The fundamental problem is that we cannot see the CO2 that we pump as waste into our atmosphere. July, August and September have all been the hottest months ever recorded and September was about 1.8 °C warmer than pre-industrial levels, so much for the 1.5 °C safe target agreed in Paris.
This affects tourism in two ways. First, through extreme weather tourism resources, both built and the natural environment which attract tourists, are damaged and often destroyed. Think snow-free mountains in winter and floods and droughts with extensive wildfires in the summer. Tourists holiday elsewhere. Second, as long as aviation relies on dirty fossil fuels countries relying on airlines to bring them tourists are vulnerable.

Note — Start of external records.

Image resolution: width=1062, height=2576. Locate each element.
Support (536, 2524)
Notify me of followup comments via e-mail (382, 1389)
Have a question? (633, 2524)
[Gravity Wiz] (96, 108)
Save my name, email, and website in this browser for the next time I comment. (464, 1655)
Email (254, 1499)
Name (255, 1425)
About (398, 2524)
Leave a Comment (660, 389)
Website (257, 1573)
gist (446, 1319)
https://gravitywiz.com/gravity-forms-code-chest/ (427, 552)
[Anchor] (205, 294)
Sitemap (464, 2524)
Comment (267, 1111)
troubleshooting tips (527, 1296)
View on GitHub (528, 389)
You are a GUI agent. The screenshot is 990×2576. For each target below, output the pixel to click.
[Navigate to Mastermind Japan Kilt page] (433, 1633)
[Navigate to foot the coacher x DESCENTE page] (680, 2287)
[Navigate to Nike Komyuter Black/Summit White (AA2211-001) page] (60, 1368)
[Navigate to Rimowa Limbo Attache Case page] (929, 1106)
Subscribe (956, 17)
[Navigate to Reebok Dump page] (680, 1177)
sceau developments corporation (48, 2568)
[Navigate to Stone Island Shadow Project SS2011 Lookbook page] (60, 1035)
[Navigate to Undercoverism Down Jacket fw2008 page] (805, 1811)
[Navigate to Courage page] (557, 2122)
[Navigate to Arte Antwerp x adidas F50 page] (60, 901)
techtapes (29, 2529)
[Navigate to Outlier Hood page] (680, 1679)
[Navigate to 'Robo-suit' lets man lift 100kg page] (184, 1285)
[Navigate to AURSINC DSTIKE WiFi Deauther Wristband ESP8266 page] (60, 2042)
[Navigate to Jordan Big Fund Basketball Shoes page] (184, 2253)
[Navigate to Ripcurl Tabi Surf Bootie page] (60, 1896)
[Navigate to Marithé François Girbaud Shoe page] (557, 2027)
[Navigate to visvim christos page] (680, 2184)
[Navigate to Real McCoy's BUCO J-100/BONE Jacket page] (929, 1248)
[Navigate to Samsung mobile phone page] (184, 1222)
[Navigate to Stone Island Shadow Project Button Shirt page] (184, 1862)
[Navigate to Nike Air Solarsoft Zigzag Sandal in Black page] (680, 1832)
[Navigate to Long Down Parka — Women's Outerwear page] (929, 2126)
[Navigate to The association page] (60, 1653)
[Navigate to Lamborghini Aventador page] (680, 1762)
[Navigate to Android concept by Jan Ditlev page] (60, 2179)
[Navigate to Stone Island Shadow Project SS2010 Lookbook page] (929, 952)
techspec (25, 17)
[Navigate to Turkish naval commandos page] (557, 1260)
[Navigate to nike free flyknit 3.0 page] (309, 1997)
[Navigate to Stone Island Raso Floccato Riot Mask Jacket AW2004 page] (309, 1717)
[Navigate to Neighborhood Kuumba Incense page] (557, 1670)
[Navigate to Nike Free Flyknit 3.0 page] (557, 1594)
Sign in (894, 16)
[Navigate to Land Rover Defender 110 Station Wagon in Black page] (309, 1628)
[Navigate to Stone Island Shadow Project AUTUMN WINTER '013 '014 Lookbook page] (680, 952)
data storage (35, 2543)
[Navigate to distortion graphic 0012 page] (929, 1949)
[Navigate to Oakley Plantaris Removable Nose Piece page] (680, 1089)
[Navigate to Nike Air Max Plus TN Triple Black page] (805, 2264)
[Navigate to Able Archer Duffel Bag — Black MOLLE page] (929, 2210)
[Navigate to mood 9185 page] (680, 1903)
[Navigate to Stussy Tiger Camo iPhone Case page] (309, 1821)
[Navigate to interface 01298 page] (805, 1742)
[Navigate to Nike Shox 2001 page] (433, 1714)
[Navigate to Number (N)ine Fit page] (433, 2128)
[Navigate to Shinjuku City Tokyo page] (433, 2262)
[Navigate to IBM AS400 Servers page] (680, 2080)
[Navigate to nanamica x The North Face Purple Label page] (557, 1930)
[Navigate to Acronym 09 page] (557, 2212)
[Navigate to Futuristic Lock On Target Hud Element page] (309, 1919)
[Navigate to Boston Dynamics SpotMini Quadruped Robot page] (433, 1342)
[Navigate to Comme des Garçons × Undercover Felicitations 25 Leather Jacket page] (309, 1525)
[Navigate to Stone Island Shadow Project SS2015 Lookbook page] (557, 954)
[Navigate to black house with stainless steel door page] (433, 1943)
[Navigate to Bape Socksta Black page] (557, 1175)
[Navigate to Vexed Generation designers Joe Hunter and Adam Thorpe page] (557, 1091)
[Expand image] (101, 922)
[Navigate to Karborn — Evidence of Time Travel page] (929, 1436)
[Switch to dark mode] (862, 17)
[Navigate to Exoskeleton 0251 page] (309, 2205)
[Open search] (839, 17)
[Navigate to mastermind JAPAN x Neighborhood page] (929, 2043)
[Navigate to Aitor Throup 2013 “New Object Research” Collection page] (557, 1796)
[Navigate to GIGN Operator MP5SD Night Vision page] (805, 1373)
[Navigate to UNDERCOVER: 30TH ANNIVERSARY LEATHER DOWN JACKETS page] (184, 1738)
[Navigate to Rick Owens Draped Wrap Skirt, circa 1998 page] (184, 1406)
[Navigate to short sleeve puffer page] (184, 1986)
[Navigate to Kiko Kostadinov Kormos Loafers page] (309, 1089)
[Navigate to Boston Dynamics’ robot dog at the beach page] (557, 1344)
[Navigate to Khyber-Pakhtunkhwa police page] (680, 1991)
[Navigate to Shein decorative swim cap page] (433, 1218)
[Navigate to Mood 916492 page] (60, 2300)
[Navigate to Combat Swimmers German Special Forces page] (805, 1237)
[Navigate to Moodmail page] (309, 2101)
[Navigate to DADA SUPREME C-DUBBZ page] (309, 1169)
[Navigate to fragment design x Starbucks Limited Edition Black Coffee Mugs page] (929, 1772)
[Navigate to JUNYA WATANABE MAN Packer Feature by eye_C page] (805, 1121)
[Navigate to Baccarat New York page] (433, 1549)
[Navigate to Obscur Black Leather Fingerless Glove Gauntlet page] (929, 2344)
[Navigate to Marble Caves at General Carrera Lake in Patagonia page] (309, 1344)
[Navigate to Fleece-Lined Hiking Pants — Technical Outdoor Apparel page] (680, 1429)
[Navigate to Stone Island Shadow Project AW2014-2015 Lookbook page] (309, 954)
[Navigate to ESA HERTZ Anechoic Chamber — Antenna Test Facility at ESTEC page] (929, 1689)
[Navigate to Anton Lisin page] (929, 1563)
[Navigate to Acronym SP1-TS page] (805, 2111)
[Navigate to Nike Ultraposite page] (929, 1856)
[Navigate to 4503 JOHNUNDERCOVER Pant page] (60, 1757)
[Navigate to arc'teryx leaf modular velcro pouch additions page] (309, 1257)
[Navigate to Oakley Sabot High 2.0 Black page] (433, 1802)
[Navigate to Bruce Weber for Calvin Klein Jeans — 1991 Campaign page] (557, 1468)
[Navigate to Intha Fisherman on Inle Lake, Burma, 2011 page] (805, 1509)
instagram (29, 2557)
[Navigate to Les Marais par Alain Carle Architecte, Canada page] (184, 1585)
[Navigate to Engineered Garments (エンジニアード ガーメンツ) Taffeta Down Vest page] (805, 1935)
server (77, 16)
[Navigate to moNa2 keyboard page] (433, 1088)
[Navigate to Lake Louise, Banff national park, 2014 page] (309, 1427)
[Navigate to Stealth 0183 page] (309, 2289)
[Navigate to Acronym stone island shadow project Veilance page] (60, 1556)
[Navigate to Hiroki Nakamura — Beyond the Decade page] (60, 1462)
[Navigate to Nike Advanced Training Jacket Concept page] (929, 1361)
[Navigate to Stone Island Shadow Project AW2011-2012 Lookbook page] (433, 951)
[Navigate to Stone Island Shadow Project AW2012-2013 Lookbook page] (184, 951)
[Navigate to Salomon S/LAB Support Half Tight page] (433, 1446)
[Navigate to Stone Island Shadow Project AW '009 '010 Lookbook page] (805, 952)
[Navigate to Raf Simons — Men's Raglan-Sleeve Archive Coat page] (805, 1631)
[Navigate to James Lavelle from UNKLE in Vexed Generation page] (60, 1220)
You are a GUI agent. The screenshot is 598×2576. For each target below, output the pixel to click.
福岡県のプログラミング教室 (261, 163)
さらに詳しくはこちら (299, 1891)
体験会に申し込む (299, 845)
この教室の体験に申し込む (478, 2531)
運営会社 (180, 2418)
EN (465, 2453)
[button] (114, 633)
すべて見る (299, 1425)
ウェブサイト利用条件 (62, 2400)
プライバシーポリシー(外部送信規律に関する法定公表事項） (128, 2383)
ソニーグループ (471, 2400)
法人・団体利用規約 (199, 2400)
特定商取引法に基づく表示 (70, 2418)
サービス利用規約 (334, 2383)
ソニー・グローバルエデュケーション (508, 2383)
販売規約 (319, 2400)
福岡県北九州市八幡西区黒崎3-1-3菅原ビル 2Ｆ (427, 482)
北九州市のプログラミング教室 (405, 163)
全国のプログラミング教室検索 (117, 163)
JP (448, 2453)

In March 2020, the consultancy Roland Berger forecast that if other industries decarbonise in line with current projections, aviation could account for up to 24% of global emissions by 2050 unless there is a significant technological shift. It is implausible that this would be acceptable with the world experiencing the increasingly catastrophic impacts of climate change. Leisure travel and most business travel would be hard to define as essential.
Remember, “The greatest threat to our planet is the belief that someone else will save it”, Robert Swan said.